TITLE:
Importance of Generalized Logistic Distribution in Extreme Value Modeling
AUTHORS:
K. Nidhin, C. Chandran
KEYWORDS:
Financial Risk Modeling; Stock Market Analysis; Generalized Logistic Distribution; Generalized Extreme Value Distribution; Tail Equivalence; Maximum Stability; Random Sample size; Limit Distribution
JOURNAL NAME:
Applied Mathematics,
Vol.4 No.3,
March
27,
2013
ABSTRACT:
We consider a problem from stock market modeling, precisely, choice of adequate distribution of modeling extremal behavior of stock market data.
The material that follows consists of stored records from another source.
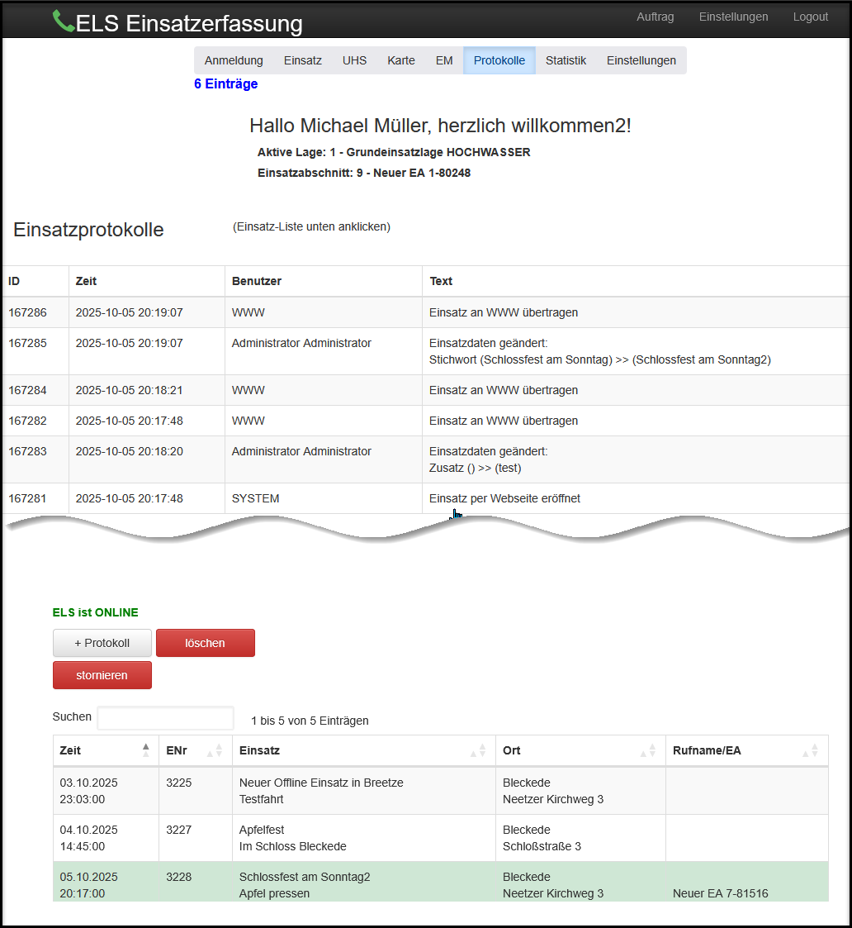Sort table by Ort column arrows

point(648,750)
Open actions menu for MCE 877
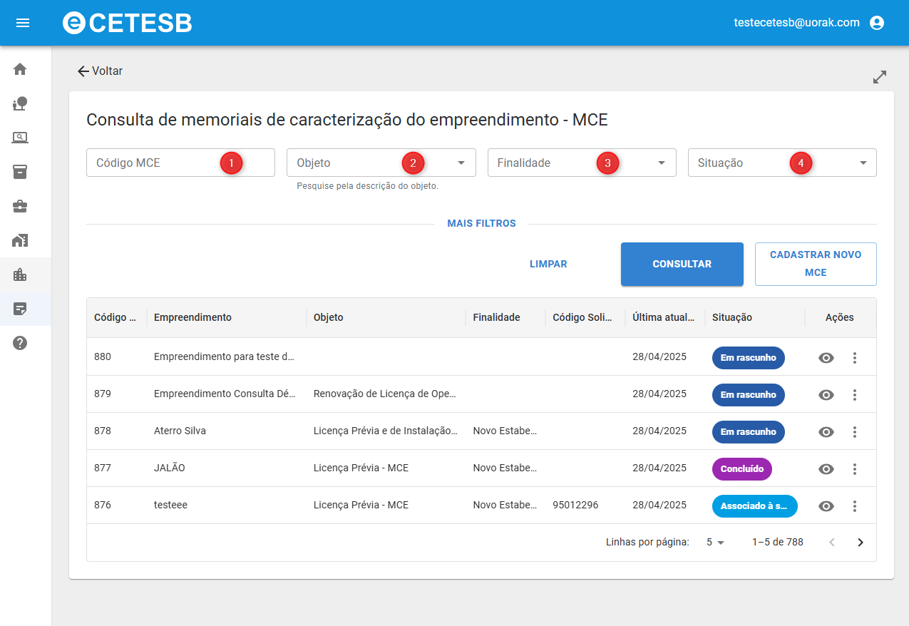The image size is (909, 626). pos(854,469)
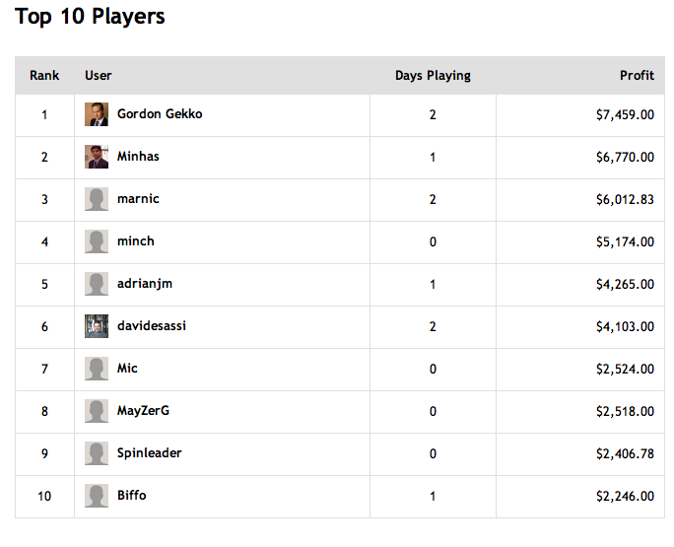This screenshot has width=674, height=547.
Task: Click Gordon Gekko's avatar photo
Action: [x=97, y=114]
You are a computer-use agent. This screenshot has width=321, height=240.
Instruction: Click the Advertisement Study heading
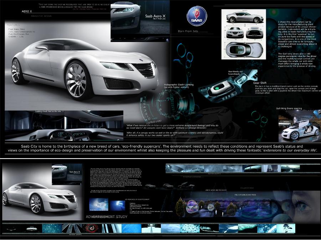click(x=107, y=217)
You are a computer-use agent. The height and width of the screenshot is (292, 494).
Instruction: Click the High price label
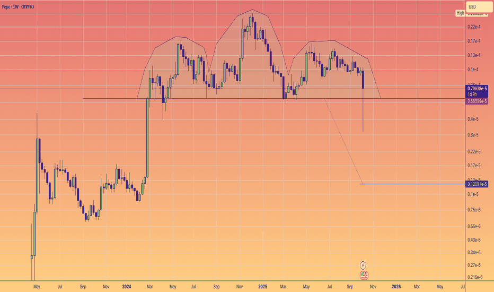[460, 12]
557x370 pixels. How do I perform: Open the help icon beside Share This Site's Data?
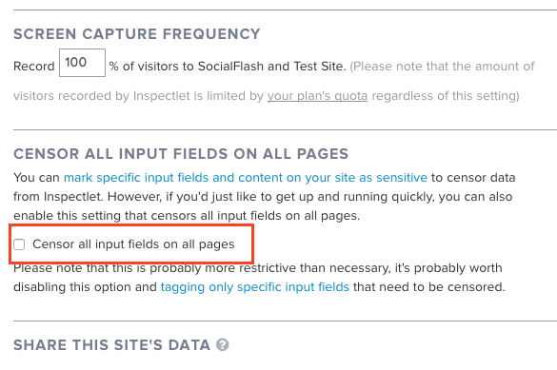[223, 345]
Generalized extreme value (GEV) distribution and generalized Pareto (GP) distribution are the classical distributions for this problem. However, from 2004, [1] and many other researchers have been empirically showing that generalized logistic (GL) distribution is a better model than GEV and GP distributions in modeling extreme movement of stock market data. In this paper, we show that these results are not accidental. We prove the theoretical importance of GL distribution in extreme value modeling. For proving this, we introduce a general multivariate limit theorem and deduce some important multivariate theorems in probability as special cases. By using the theorem, we derive a limit theorem in extreme value theory, where GL distribution plays central role instead of GEV distribution. The proof of this result is parallel to the proof of classical extremal types theorem, in the sense that, it possess important characteristic in classical extreme value theory, for e.g. distributional property, stability, convergence and multivariate extension etc.